Comment by zachrip
2 months ago
That's a good point, has anyone hardened a database by locking out users who select columns that don't exist? Or run other dubious queries? This would obviously interrupt production but if someone is running queries on your db it's probably worth it?
I once did an security assessment for a product such as what you describe. Among other problems with it, the product itself had SQL injection vulnerabilities
For another example of what defenders are up against, see https://users.ece.cmu.edu/~adrian/731-sp04/readings/Ptacek-N.... This paper all but caused an upheaval in the WAF industry.
If you are mature enough to do that, you're mature enough to net SQL injections in the first place. There shouldn't be that many handwritten queries to review in the first place as most mundane DB access is usually through a framework that handles injection properly...
I disagree, if all it took was maturity then we wouldn't see giant data breaches of the largest companies in the world weekly.
Zane Lackey (with Dan Kaminsky) gave a talk that discussed doing literally that sort of things, back in 2013. Zane went on to found Signal Sciences (acquired by Fastly), doing this sort of stuff in the 'WAF' space.
https://youtu.be/jQblKuMuS0Y?t=866 (timestamp is when Zane starts talking about it)
I guess the main difference is that a WAF attempts to spot things like injection (unbalanced delimiters, SQL keywords in HTTP payloads where SQL shouldn't exist, etc.) typically without knowledge of the schema, whereas GP is talking about the DBMS spotting queries where queries must exist but disagree with the schema.
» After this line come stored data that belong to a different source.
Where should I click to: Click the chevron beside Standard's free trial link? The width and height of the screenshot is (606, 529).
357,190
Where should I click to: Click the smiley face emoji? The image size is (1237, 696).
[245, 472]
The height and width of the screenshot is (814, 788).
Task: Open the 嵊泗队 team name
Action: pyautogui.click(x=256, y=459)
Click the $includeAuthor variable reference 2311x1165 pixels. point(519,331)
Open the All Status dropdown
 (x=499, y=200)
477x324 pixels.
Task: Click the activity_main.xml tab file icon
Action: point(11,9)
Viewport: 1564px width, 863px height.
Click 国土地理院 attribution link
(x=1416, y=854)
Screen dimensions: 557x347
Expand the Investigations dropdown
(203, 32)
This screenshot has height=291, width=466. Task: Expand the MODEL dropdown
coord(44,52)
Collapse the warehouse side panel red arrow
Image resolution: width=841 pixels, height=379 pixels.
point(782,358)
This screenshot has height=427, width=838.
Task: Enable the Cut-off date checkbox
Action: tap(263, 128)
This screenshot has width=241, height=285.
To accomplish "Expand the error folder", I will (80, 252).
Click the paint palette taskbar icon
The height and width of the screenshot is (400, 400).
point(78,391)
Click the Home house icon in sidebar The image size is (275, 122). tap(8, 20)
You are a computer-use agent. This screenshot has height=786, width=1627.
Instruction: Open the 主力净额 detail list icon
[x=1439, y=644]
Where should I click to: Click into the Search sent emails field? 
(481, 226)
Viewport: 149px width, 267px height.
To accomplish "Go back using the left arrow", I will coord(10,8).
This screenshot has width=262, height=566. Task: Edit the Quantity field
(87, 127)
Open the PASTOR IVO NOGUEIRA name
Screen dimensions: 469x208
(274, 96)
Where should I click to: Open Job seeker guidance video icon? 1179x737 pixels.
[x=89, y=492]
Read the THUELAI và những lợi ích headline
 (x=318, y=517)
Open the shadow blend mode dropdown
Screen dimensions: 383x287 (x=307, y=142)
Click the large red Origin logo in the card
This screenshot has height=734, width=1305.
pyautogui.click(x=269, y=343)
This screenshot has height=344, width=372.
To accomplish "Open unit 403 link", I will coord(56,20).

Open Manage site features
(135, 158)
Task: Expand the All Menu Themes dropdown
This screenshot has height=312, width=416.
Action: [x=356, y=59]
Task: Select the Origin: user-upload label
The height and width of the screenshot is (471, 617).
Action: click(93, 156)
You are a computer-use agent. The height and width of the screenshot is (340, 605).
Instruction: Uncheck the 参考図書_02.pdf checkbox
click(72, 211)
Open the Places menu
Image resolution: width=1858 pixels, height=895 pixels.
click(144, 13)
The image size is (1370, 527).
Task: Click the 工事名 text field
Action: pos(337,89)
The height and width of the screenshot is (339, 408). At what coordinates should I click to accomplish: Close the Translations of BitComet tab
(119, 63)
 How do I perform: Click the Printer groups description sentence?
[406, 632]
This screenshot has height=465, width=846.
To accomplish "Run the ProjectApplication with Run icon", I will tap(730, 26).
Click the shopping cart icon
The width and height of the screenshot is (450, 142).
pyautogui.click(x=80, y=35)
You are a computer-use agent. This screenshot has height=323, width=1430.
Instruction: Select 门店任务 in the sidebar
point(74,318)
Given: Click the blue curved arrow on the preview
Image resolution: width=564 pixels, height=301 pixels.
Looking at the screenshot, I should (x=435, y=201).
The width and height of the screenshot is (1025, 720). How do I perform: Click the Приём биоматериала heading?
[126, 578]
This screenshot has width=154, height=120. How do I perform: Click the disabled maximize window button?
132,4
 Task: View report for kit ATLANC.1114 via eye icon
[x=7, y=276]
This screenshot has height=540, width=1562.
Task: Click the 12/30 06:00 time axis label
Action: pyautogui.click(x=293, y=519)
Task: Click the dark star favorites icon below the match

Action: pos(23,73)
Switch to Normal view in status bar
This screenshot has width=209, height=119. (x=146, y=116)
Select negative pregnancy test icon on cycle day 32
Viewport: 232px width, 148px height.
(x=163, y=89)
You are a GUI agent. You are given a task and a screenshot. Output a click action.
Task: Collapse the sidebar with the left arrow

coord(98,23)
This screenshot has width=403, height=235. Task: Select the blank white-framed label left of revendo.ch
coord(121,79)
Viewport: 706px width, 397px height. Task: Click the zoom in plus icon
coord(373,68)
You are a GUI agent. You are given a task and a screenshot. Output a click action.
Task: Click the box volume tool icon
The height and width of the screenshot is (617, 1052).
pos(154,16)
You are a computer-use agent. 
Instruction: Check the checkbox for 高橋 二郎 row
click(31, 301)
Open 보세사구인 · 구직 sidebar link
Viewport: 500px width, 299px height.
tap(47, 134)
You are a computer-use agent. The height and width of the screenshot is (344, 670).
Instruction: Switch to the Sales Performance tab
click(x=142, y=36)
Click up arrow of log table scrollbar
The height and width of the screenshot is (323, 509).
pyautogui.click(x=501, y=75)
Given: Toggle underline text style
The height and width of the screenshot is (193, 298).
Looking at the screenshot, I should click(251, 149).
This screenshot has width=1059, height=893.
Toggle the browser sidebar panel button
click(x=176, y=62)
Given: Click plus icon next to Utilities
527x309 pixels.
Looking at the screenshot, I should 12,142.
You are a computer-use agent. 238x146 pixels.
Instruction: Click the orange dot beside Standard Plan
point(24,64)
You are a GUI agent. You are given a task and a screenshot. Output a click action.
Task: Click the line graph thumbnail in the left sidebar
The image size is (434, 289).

Might as well do both, I suppose.
That’s not what the talk is about - it’s using dbms query error logs to spot attackers. Stuff like “table doesn’t exist” or “invalid syntax” on your production database can be extremely high signal indications that something is wrong, potentially maliciously so.
In the very early 2000’s I worked at a company building something along those lines. We could analyze SQL and SMB traffic on the fly and spot anomalous access to tables/columns/files, etc. Dynamic firewalling would have been the next progression if the company didn’t have other issues.
WAFs help with this, but at the HTTP level. By putting “information_schema”, “sys.tables” in the filters.
Not the real solution, IMO, but WAFs are useful for more than SQLi, and is the kind of tech you can ask money for.
On the surface that’s a very attractive idea.
A sort of “you shouldn’t be in here, even if we left the door unlocked.”
So if you deploy code before you run the associated db migration, or misspell a column name, you magnify the impact from whichever code paths (& application tier nodes) are running the broken SQL, to your entire production environment.
Simple variation to a hard shutoff: immediately page "significant risk a successful sql exploit was found", and then slow down attackers:
If an SQL query requests an unknown table, log the error, but have that query time out instead of responding with an error. Or, even better, the offending query appears to succeed, but returns fake table data, turning it into a honeypot built-in to the DB. This could be done at the application layer, or in the DB.
The goal is to buy an hour for defenders to determine how to respond, or if its a red herring. There are a variety of ways of doing this without significant user impact.
Yeah it's definitely something that could do more harm than good to a company long term. But I'm sure there are instances where this tradeoff is worth it. They would invest more heavily in runbooks or maybe even ci that runs migrations on deploy. Deleting columns would need to be done on your deploy + 1. Probably no rollback at all.